READING TEXT:
————
Intermittent Fasting Explained – Carolinas Weight Loss Institute

Intermittent Fasting Explained

If you have been listening to the news or anywhere on social media recently, you may have heard of intermittent fasting.  Although it is very trendy at the moment, the concept of periodically limiting intake at meals or the time frame for eating is nothing new. If you like to read history, you may remember how in earlier times, our ancestors did not have the convenience of supermarkets or of eating whenever a craving hit.  They went through seasons of feast, such as during harvest time, and famine, for example, when crops failed. In fact, many cultures throughout the world continue to practice periodic fasting as part of their cultural practices or simply for spiritual purposes.

At Carolinas Weight Loss Institute, we have been using successfully the practice of intermittent fasting for many years. However, in order to make it successful, we need to be aware of a few critical factors that will be summarized in this article. 

What Exactly is Intermittent Fasting?

Intermittent fasting is defined as a calorie restriction of 60% or greater of estimated energy needs for 2-3 days per week.  The form of fasting that is perhaps the most popular is time-restricted eating. In this type of fasting, a person consumes all meals within an 8-10 hour time frame most days of the week, equating to a 14-16 hour fast each day.  Another type is referred to 5:2 fasting, where a person eats normally for 5 days a week and restricts energy intake to approximately 25% of estimated needs (about 500-600 Calories) for the remaining 2 days. For the purpose of this article, let’s explore the trendy time-restricted eating.
————
EXERCISE A:
In the intermittent fasting article, within what time frame does a person eat all meals under time-restricted eating?
EXERCISE B:
Continue the intermittent fasting article from the point where it stops.
————
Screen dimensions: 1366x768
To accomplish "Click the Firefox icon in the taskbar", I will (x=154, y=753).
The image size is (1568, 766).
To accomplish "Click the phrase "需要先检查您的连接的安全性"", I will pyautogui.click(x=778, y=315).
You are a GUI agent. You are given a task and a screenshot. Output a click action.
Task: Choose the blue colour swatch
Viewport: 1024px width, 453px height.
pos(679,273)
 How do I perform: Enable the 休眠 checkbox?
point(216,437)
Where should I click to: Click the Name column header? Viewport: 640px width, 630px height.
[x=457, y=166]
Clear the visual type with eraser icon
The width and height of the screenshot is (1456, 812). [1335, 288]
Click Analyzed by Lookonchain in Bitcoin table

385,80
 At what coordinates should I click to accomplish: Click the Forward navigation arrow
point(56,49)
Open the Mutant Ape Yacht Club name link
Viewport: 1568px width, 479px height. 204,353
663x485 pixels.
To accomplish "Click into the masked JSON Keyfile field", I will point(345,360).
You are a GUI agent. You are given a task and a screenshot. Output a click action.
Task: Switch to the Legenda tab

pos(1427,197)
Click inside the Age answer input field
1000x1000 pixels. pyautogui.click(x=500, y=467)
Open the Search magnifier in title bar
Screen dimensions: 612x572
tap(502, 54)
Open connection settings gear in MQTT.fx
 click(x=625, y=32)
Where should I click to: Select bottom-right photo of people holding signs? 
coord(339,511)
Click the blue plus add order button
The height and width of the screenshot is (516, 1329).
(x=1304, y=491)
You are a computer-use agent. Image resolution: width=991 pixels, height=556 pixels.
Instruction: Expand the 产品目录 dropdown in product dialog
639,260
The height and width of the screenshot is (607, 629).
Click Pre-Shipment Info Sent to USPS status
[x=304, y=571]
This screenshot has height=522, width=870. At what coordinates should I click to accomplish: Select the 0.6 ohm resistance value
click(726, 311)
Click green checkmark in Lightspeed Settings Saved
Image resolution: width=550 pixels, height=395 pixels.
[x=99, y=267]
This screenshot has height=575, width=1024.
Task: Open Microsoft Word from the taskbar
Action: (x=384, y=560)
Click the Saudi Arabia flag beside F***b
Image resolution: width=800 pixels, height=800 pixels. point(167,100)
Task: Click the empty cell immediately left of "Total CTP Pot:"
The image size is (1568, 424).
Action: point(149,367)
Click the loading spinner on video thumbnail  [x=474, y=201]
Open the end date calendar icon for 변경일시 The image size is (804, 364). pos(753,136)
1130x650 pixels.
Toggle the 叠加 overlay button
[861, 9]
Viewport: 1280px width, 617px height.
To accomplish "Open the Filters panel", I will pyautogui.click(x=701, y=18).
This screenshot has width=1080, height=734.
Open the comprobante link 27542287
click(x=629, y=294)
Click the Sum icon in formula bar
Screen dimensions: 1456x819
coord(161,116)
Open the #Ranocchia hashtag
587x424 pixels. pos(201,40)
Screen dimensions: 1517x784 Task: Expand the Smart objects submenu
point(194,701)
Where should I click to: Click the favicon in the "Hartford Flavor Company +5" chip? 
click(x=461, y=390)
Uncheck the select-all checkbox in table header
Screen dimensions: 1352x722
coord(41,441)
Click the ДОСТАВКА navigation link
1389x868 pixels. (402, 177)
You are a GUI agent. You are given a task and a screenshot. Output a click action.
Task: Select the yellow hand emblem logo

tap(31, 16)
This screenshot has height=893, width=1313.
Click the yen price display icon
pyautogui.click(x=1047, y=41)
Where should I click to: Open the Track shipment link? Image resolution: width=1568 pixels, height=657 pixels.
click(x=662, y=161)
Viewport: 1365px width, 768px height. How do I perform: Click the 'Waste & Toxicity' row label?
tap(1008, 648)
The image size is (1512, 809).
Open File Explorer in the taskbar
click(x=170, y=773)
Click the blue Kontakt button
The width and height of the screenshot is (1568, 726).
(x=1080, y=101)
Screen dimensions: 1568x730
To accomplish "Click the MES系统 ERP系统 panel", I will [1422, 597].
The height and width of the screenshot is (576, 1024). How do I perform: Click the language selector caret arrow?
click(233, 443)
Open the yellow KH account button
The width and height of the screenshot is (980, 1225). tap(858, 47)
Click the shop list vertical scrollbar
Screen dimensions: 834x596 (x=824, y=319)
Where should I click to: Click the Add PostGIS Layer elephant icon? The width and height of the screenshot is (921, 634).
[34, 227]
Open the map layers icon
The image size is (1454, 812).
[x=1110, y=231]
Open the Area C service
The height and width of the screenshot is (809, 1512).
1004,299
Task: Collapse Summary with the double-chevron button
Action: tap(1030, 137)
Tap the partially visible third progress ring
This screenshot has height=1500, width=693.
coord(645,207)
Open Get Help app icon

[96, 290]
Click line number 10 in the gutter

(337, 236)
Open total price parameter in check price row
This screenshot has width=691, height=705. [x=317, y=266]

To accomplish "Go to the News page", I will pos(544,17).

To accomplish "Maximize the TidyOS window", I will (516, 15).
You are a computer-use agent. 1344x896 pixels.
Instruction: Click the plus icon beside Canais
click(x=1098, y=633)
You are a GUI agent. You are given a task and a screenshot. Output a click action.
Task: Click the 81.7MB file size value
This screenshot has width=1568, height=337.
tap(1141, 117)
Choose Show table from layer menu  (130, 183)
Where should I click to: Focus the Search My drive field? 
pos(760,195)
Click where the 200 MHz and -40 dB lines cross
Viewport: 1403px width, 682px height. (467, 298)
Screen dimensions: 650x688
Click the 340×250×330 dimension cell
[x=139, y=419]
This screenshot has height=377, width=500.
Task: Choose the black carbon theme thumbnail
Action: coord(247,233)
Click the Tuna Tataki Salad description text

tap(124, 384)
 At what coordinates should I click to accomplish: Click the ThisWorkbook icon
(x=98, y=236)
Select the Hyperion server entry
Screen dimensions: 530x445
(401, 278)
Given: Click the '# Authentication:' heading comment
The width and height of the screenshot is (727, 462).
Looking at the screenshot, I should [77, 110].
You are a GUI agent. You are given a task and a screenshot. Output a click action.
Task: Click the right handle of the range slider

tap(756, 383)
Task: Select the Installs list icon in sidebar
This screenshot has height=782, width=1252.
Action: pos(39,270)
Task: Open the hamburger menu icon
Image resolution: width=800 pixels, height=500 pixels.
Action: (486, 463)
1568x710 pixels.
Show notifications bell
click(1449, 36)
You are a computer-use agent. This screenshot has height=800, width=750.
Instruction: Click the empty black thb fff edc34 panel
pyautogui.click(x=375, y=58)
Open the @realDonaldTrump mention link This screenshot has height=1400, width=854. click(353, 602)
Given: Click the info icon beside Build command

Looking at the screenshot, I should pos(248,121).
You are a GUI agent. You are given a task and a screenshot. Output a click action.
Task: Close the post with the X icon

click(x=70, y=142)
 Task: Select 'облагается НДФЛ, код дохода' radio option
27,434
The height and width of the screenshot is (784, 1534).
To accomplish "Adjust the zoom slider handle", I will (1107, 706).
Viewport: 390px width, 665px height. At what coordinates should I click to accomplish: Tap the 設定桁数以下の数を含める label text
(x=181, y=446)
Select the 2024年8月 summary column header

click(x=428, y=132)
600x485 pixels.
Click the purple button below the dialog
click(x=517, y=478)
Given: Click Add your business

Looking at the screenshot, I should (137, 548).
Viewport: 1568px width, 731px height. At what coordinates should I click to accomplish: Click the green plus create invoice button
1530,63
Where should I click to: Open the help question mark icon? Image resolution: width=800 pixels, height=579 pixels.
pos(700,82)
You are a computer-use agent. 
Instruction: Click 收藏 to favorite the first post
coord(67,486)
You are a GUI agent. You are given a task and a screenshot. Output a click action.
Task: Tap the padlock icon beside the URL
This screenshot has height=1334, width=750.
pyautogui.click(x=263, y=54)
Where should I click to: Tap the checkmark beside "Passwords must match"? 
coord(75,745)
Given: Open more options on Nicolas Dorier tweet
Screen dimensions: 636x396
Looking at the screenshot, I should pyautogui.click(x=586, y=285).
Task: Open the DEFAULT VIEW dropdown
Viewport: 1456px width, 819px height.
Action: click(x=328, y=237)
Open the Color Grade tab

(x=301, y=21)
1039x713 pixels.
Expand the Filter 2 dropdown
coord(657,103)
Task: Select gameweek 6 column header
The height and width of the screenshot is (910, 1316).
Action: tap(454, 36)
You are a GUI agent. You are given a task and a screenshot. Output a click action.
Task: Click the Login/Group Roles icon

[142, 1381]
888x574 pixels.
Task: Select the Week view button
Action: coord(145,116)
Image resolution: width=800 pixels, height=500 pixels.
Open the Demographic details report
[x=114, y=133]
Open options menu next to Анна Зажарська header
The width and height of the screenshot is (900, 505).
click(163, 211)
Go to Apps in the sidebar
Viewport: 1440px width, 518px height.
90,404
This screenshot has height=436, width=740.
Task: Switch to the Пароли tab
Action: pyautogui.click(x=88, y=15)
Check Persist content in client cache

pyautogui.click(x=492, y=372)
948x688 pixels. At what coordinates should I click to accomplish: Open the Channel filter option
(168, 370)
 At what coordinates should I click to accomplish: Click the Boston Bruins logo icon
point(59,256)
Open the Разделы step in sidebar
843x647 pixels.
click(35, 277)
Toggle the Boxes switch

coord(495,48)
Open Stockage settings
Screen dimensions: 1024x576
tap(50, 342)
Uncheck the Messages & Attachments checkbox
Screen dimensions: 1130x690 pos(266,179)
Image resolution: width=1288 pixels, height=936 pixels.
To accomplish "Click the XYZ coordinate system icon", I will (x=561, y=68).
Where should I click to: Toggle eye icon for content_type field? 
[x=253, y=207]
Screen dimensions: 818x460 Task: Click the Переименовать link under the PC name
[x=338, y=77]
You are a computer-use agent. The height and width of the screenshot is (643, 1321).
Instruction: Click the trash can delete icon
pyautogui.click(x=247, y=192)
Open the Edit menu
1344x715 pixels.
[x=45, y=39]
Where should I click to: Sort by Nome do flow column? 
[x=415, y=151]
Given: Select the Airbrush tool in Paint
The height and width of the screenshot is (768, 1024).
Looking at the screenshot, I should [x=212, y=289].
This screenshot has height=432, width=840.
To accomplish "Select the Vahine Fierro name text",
————
ANSWER A:
Within an 8-10 hour time frame most days of the week.

ANSWER B:
One of the main reasons people choose to take up intermittent fasting is for weight loss purposes.  Studies in humans show that this type of eating pattern may be as effective at promoting weight loss as daily calorie restriction.  Other studies in animals reveal improvements not only in weight but also body composition and metabolism with time-restricted feeding, even in the absence of reduced daily caloric intake. 

While eating in a time-restricted pattern it is still important to ensure proper nutrition.  This means that during the hours of the day that you are eating, you must consume nutrient-dense foods rather than those that are considered empty calories, such as foods high in sugar, highly-processed starches, and unhealthy fats.

Intermittent Fast- Weight Loss Connection

So how does time-restricted eating work to promote weight loss?  The body has a limited capacity for storing glucose, one of the body’s main fuel sources.  The primary organs in the body that store glucose includes skeletal muscle and the liver, which is able to hold 100-120 grams of glucose in its storage form, glycogen, which although doesn’t seem like a lot, it is usually enough to provide energy to the body during a 24 hour fast.  

During a prolonged period without eating, the glycogen storage gets depleted; so now the body begins to use a new source of energy, via the breakdown of fat tissue.  Once your body burns through its storage of glucose, many of the cells in the body can rely on fat for energy, while the brain can utilize ketones, which are a byproduct of fat metabolism.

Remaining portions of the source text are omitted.